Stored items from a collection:

-*-

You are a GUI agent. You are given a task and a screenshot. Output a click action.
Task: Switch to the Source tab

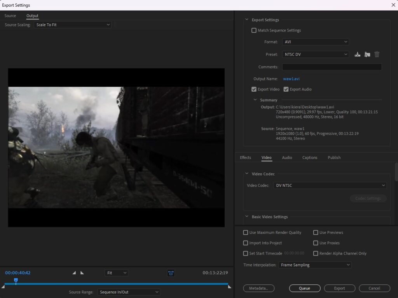[x=10, y=16]
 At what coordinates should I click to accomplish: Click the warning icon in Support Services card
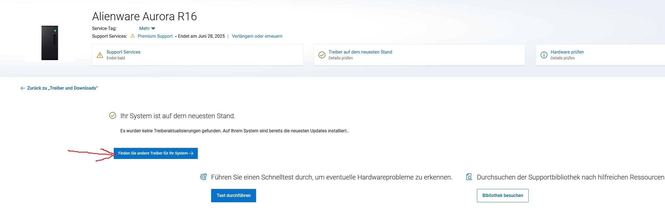(x=100, y=55)
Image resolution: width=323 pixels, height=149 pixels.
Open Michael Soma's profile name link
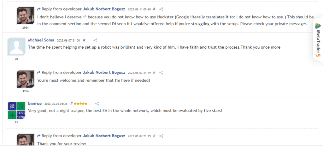click(x=41, y=40)
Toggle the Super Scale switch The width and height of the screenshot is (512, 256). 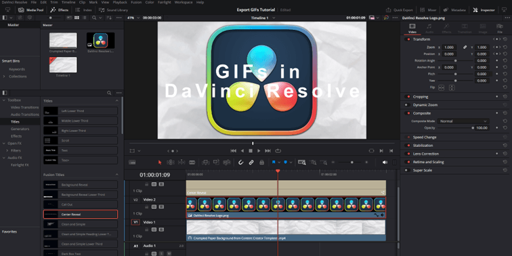(x=408, y=170)
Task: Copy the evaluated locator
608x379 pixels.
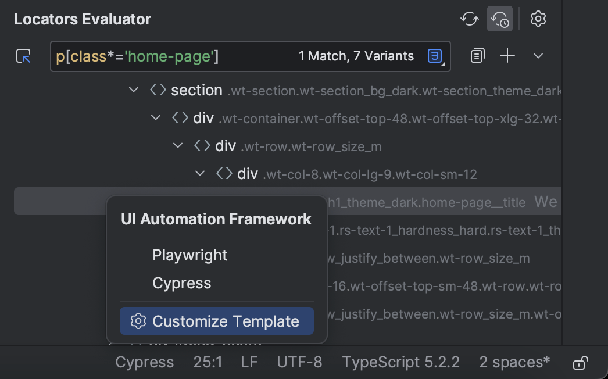Action: tap(477, 55)
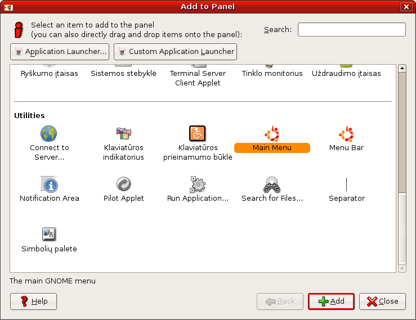Pick the Separator applet item
Image resolution: width=416 pixels, height=320 pixels.
click(346, 184)
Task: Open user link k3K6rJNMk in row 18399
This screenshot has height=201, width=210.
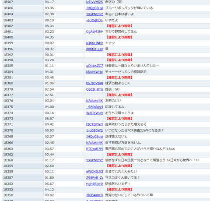Action: coord(95,43)
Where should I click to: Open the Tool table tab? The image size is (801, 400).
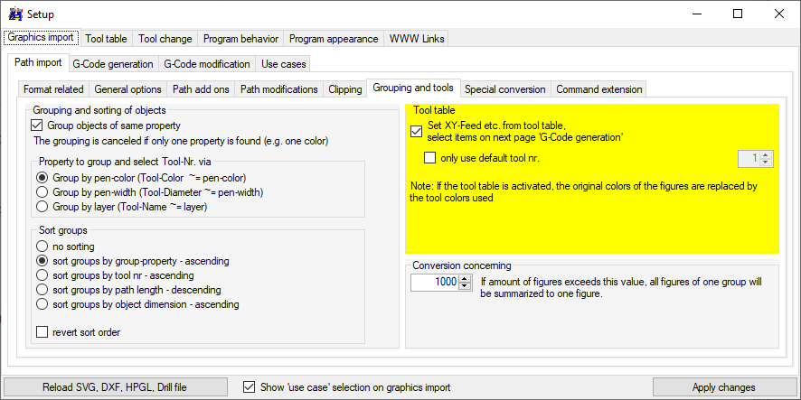click(106, 39)
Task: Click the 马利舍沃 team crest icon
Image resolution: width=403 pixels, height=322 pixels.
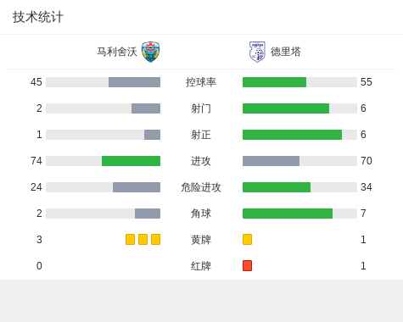Action: point(151,52)
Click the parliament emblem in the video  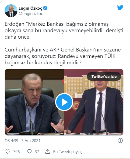pyautogui.click(x=76, y=106)
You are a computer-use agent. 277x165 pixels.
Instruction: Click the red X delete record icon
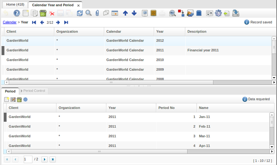pos(52,13)

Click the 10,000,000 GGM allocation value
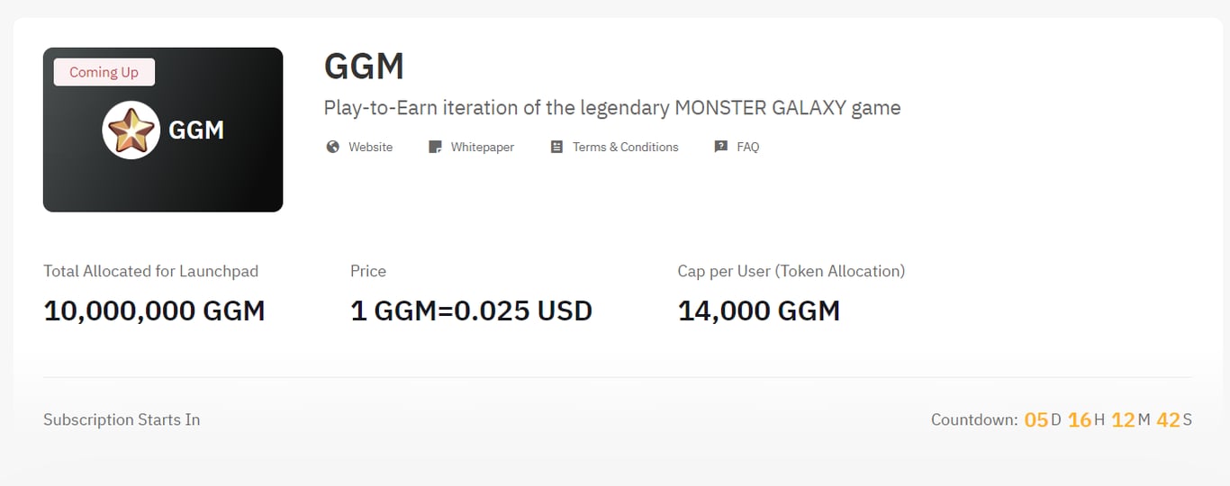point(154,311)
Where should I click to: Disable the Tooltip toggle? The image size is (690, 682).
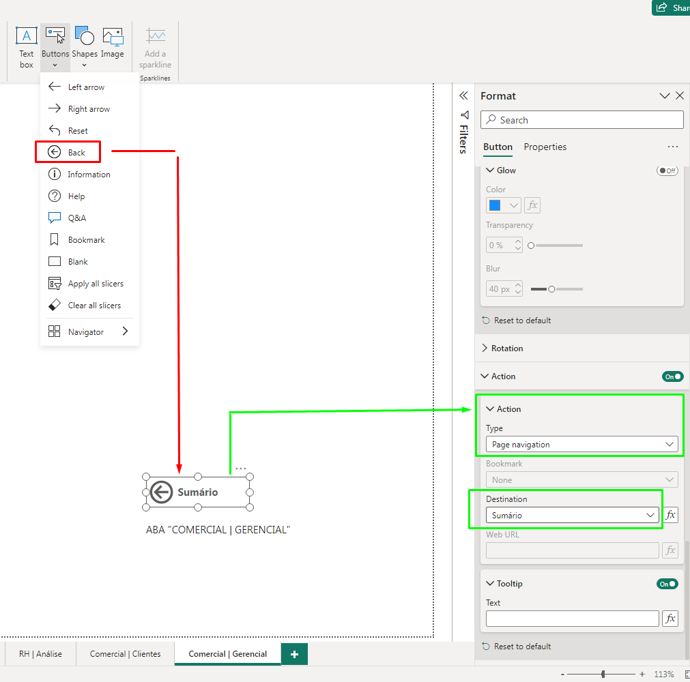coord(667,584)
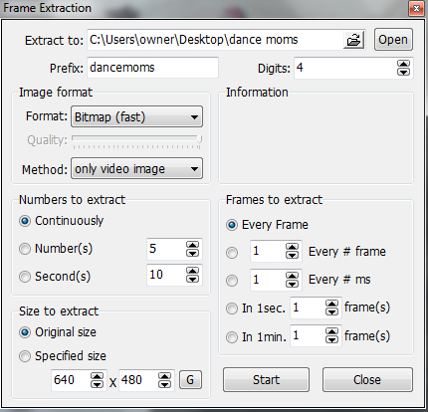Open the Format dropdown showing Bitmap (fast)
The height and width of the screenshot is (412, 428).
[136, 116]
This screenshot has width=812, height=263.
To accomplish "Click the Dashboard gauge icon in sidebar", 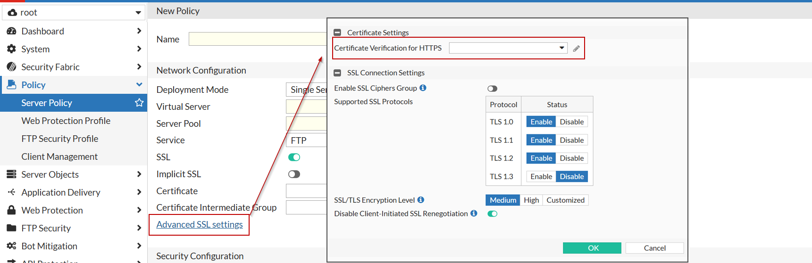I will click(11, 31).
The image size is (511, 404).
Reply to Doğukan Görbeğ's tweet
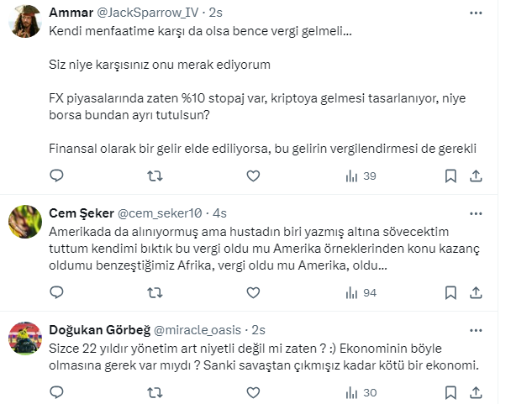(x=57, y=391)
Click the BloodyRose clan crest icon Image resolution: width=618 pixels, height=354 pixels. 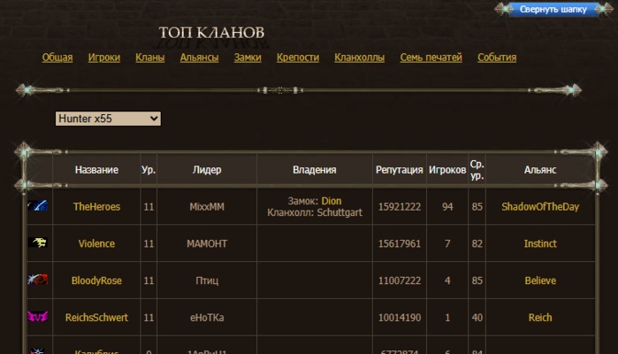pyautogui.click(x=38, y=281)
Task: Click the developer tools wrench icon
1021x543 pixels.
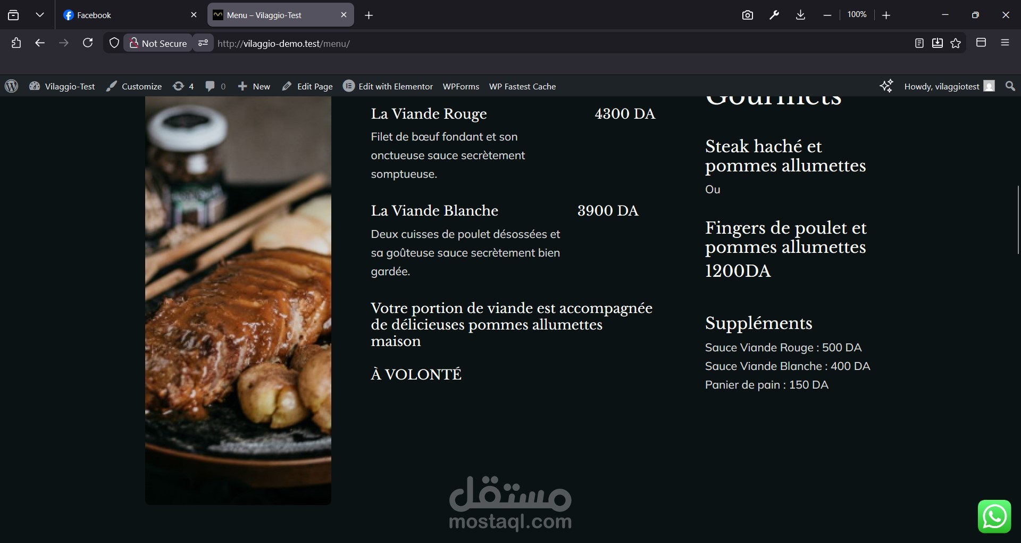Action: [x=774, y=15]
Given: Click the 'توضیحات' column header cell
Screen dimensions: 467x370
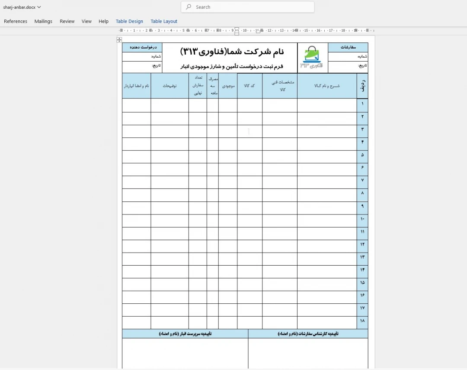Looking at the screenshot, I should [x=170, y=86].
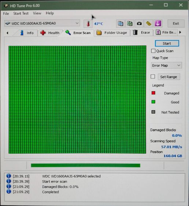
Task: Click the thermometer temperature icon
Action: (88, 24)
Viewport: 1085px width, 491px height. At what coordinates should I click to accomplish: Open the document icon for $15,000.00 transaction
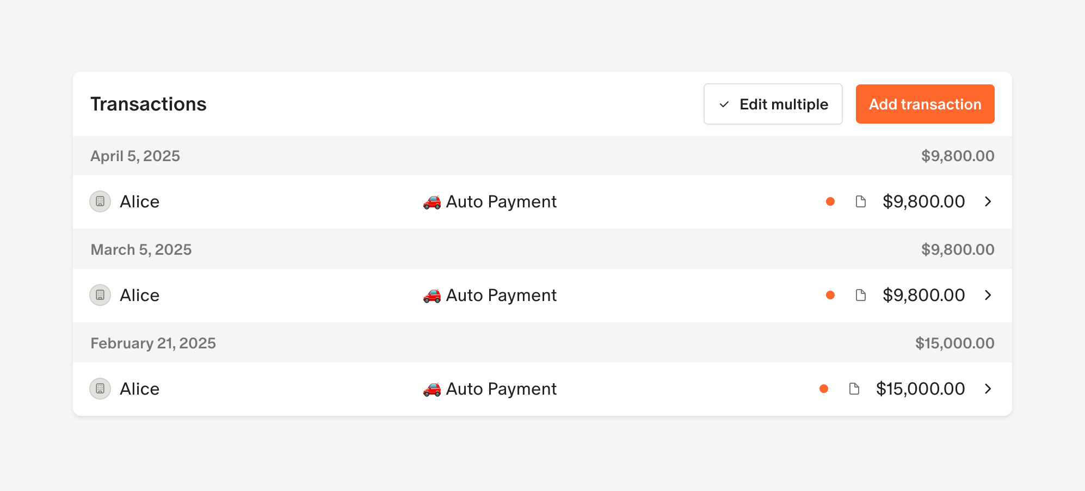(x=854, y=389)
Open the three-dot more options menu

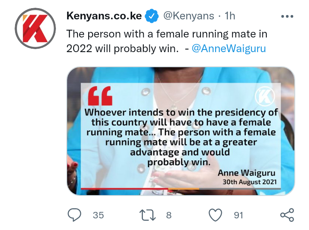tap(287, 16)
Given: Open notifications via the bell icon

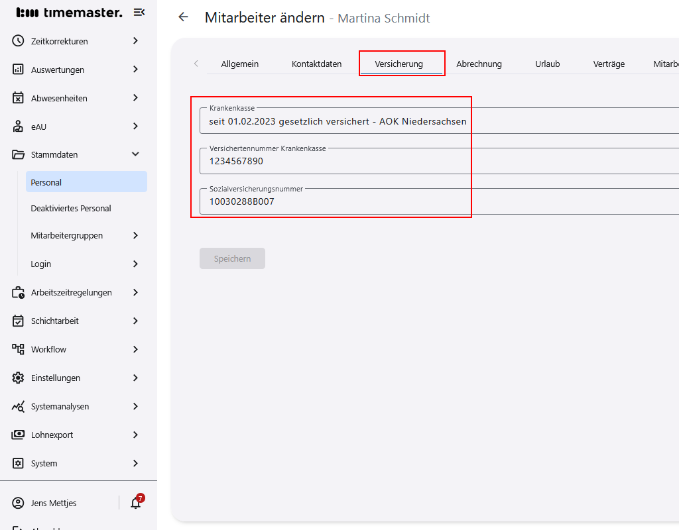Looking at the screenshot, I should pyautogui.click(x=136, y=503).
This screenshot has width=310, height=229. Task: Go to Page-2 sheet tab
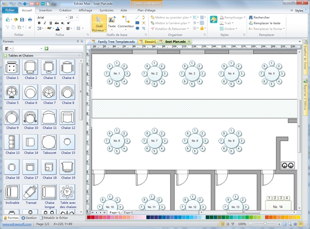[x=127, y=212]
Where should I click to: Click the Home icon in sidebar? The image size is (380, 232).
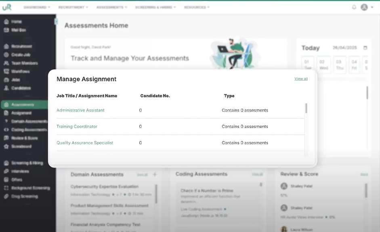pyautogui.click(x=6, y=21)
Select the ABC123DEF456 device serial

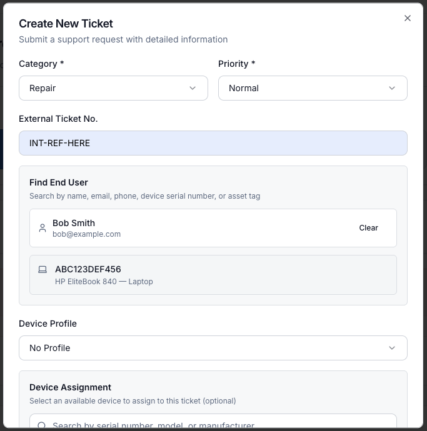point(88,269)
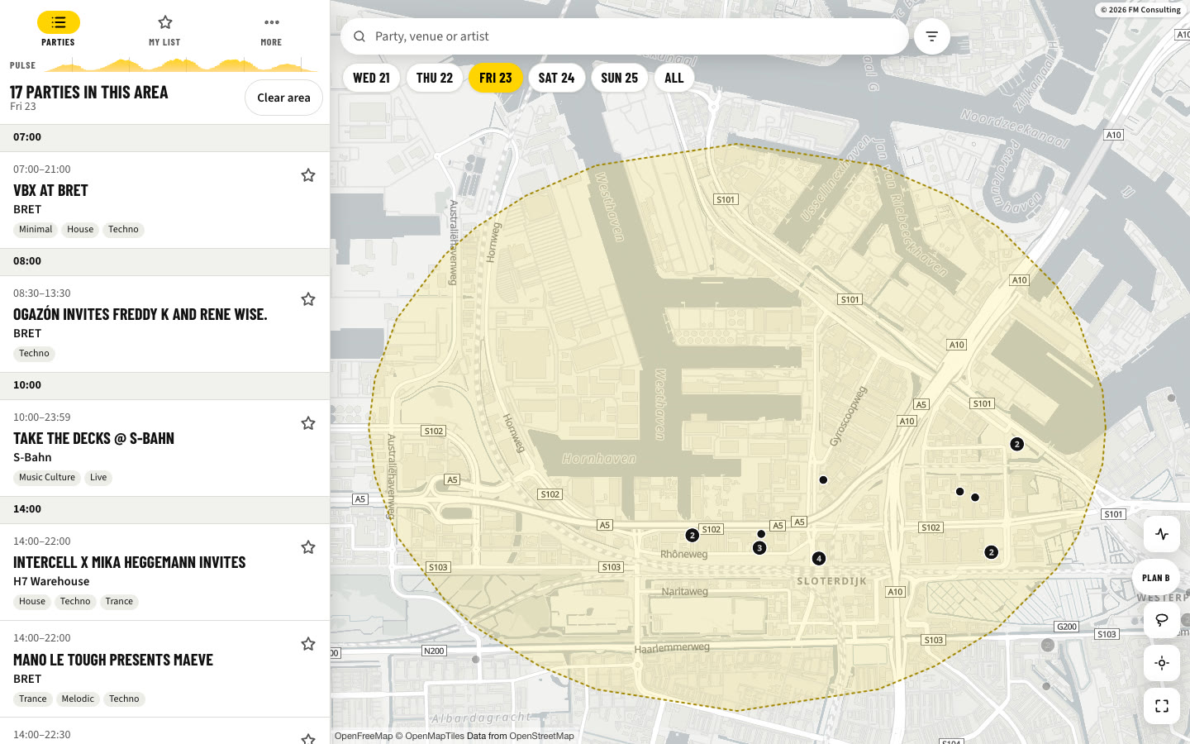1190x744 pixels.
Task: Open the More menu icon
Action: point(271,22)
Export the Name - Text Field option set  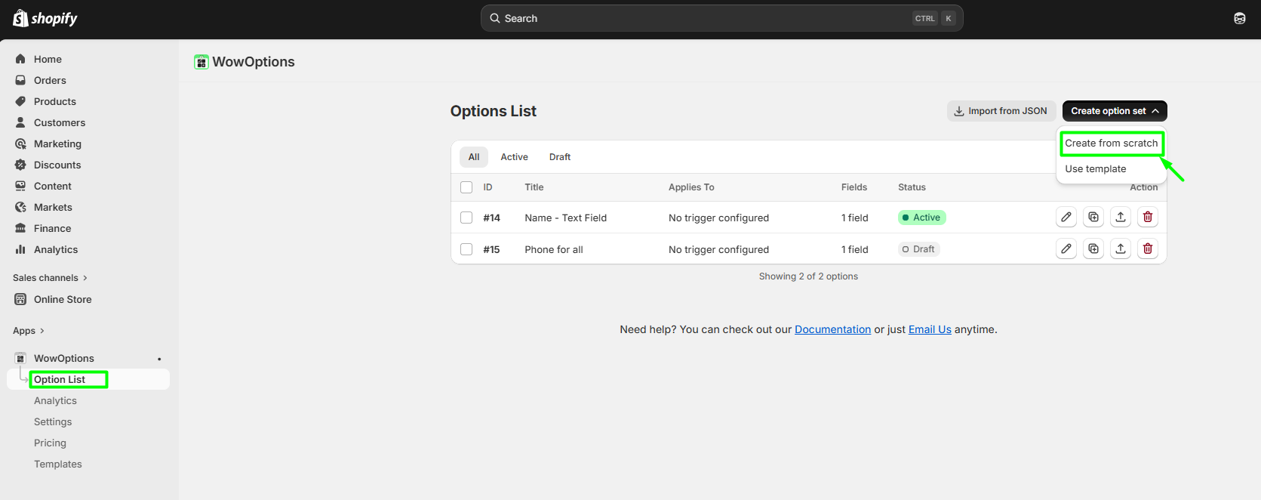(1120, 218)
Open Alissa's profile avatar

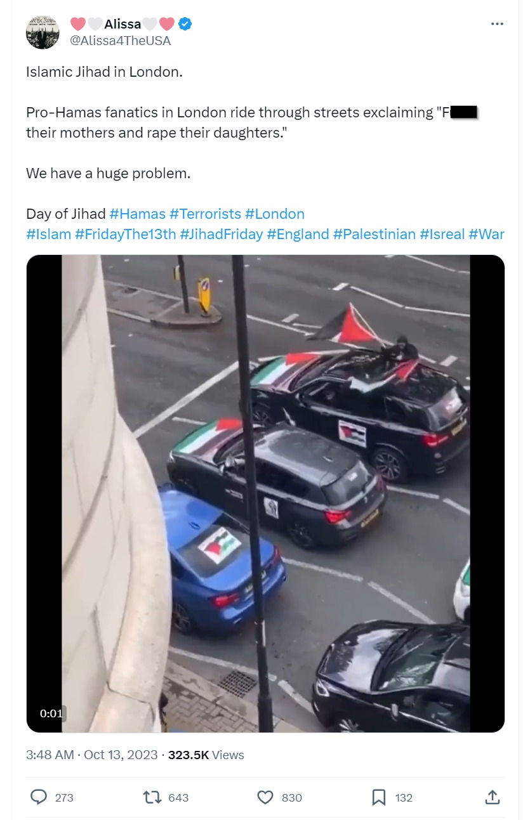point(43,32)
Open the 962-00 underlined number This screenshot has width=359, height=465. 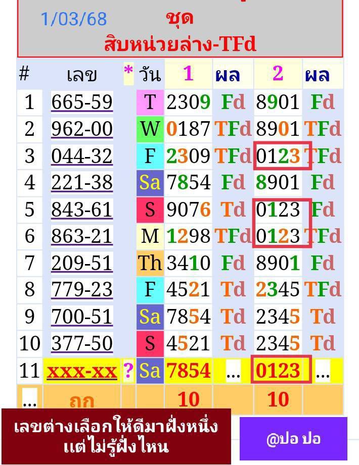tap(82, 129)
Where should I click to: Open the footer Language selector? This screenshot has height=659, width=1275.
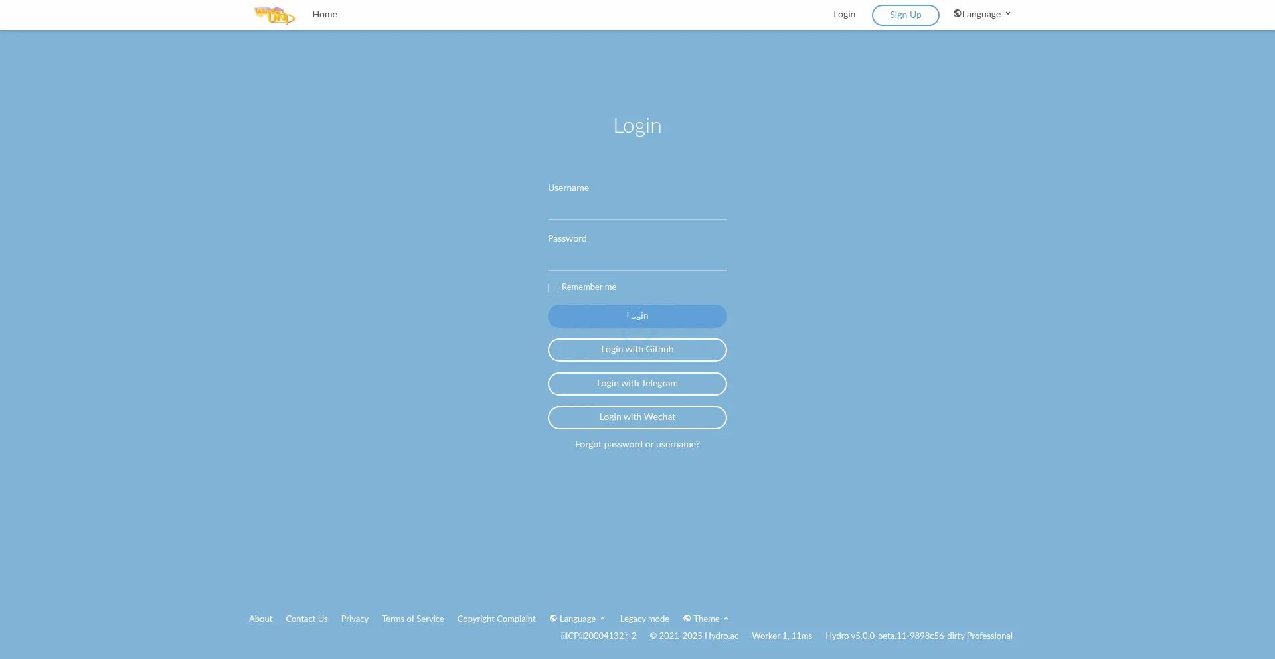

-*-

▶ _Task goal_
Reply with the number of lines in the data that include the string "agent" and nothing else.

▶ _Solution to the exercise_
2